◆ Work to complete ◆
Exactly as given, reproduce the records in full.

=== Begin Enclosure ===

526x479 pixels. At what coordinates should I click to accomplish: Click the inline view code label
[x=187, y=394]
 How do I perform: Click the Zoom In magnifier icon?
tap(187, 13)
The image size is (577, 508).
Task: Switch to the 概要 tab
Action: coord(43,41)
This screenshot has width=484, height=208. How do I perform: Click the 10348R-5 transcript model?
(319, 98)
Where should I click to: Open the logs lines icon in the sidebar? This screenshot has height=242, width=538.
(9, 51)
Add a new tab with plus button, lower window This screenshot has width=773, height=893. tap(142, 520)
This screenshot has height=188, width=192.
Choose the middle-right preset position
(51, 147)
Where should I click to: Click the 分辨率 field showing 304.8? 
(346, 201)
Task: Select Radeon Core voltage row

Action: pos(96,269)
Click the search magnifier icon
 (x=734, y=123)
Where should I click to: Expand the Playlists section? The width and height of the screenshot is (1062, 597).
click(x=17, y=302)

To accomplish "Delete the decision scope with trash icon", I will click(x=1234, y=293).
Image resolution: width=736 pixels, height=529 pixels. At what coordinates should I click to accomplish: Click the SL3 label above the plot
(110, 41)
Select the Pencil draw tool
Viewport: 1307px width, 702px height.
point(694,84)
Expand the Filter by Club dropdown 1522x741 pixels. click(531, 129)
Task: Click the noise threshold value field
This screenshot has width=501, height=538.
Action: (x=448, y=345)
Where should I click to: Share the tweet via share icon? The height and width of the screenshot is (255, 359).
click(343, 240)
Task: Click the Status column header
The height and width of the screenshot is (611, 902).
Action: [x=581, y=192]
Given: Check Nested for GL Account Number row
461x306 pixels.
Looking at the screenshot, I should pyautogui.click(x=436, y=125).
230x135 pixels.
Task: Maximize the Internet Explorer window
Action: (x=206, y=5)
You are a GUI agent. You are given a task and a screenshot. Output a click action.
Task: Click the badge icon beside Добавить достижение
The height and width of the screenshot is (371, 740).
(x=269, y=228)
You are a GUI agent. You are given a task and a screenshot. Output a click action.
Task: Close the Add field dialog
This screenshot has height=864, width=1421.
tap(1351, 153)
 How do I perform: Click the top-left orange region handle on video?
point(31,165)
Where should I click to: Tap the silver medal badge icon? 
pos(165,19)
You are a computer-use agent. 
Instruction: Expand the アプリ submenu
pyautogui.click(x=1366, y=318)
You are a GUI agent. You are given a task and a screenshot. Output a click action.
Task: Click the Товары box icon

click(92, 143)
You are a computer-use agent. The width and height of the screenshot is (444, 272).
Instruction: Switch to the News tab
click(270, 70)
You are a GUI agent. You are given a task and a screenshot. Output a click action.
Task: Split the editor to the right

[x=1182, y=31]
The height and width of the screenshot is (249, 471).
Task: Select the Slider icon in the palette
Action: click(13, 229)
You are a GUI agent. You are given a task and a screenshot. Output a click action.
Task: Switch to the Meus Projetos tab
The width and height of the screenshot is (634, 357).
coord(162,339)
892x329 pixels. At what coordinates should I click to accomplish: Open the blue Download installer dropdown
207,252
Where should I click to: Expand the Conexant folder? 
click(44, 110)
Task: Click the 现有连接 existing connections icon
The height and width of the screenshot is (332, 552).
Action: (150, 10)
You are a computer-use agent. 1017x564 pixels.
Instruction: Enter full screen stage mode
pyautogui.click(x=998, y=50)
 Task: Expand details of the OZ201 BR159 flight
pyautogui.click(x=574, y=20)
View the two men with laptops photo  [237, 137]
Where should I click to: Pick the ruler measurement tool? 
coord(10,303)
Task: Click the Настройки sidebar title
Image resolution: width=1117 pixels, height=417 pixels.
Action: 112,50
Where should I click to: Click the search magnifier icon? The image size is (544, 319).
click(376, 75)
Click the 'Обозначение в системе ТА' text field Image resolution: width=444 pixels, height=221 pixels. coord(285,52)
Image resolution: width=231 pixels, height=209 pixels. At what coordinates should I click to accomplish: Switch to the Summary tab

=== End Enclosure ===

◆ Result ◆
526x479 pixels. At what coordinates should I click to accomplish: Click the inline view code label
[x=187, y=394]
 How do I perform: Click the Zoom In magnifier icon?
tap(187, 13)
The image size is (577, 508).
Task: Switch to the 概要 tab
Action: coord(43,41)
This screenshot has width=484, height=208. How do I perform: Click the 10348R-5 transcript model?
(319, 98)
Where should I click to: Open the logs lines icon in the sidebar? This screenshot has height=242, width=538.
(9, 51)
Add a new tab with plus button, lower window This screenshot has width=773, height=893. tap(142, 520)
This screenshot has height=188, width=192.
Choose the middle-right preset position
(51, 147)
Where should I click to: Click the 分辨率 field showing 304.8? 
(346, 201)
Task: Select Radeon Core voltage row

Action: pos(96,269)
Click the search magnifier icon
 (x=734, y=123)
Where should I click to: Expand the Playlists section? The width and height of the screenshot is (1062, 597).
click(x=17, y=302)

To accomplish "Delete the decision scope with trash icon", I will click(x=1234, y=293).
Image resolution: width=736 pixels, height=529 pixels. At what coordinates should I click to accomplish: Click the SL3 label above the plot
(110, 41)
Select the Pencil draw tool
Viewport: 1307px width, 702px height.
point(694,84)
Expand the Filter by Club dropdown 1522x741 pixels. click(531, 129)
Task: Click the noise threshold value field
This screenshot has width=501, height=538.
Action: (x=448, y=345)
Where should I click to: Share the tweet via share icon? The height and width of the screenshot is (255, 359).
click(343, 240)
Task: Click the Status column header
The height and width of the screenshot is (611, 902).
Action: [x=581, y=192]
Given: Check Nested for GL Account Number row
461x306 pixels.
Looking at the screenshot, I should pyautogui.click(x=436, y=125).
230x135 pixels.
Task: Maximize the Internet Explorer window
Action: (x=206, y=5)
You are a GUI agent. You are given a task and a screenshot. Output a click action.
Task: Click the badge icon beside Добавить достижение
The height and width of the screenshot is (371, 740).
(x=269, y=228)
You are a GUI agent. You are given a task and a screenshot. Output a click action.
Task: Close the Add field dialog
This screenshot has height=864, width=1421.
tap(1351, 153)
 How do I perform: Click the top-left orange region handle on video?
point(31,165)
Where should I click to: Tap the silver medal badge icon? 
pos(165,19)
You are a computer-use agent. 
Instruction: Expand the アプリ submenu
pyautogui.click(x=1366, y=318)
You are a GUI agent. You are given a task and a screenshot. Output a click action.
Task: Click the Товары box icon

click(92, 143)
You are a computer-use agent. The width and height of the screenshot is (444, 272).
Instruction: Switch to the News tab
click(270, 70)
You are a GUI agent. You are given a task and a screenshot. Output a click action.
Task: Split the editor to the right

[x=1182, y=31]
The height and width of the screenshot is (249, 471).
Task: Select the Slider icon in the palette
Action: click(13, 229)
You are a GUI agent. You are given a task and a screenshot. Output a click action.
Task: Switch to the Meus Projetos tab
The width and height of the screenshot is (634, 357).
coord(162,339)
892x329 pixels. At what coordinates should I click to accomplish: Open the blue Download installer dropdown
207,252
Where should I click to: Expand the Conexant folder? 
click(44, 110)
Task: Click the 现有连接 existing connections icon
The height and width of the screenshot is (332, 552).
Action: (150, 10)
You are a computer-use agent. 1017x564 pixels.
Instruction: Enter full screen stage mode
pyautogui.click(x=998, y=50)
 Task: Expand details of the OZ201 BR159 flight
pyautogui.click(x=574, y=20)
View the two men with laptops photo  [237, 137]
Where should I click to: Pick the ruler measurement tool? 
coord(10,303)
Task: Click the Настройки sidebar title
Image resolution: width=1117 pixels, height=417 pixels.
Action: 112,50
Where should I click to: Click the search magnifier icon? The image size is (544, 319).
click(376, 75)
Click the 'Обозначение в системе ТА' text field Image resolution: width=444 pixels, height=221 pixels. coord(285,52)
Image resolution: width=231 pixels, height=209 pixels. At what coordinates should I click to accomplish: Switch to the Summary tab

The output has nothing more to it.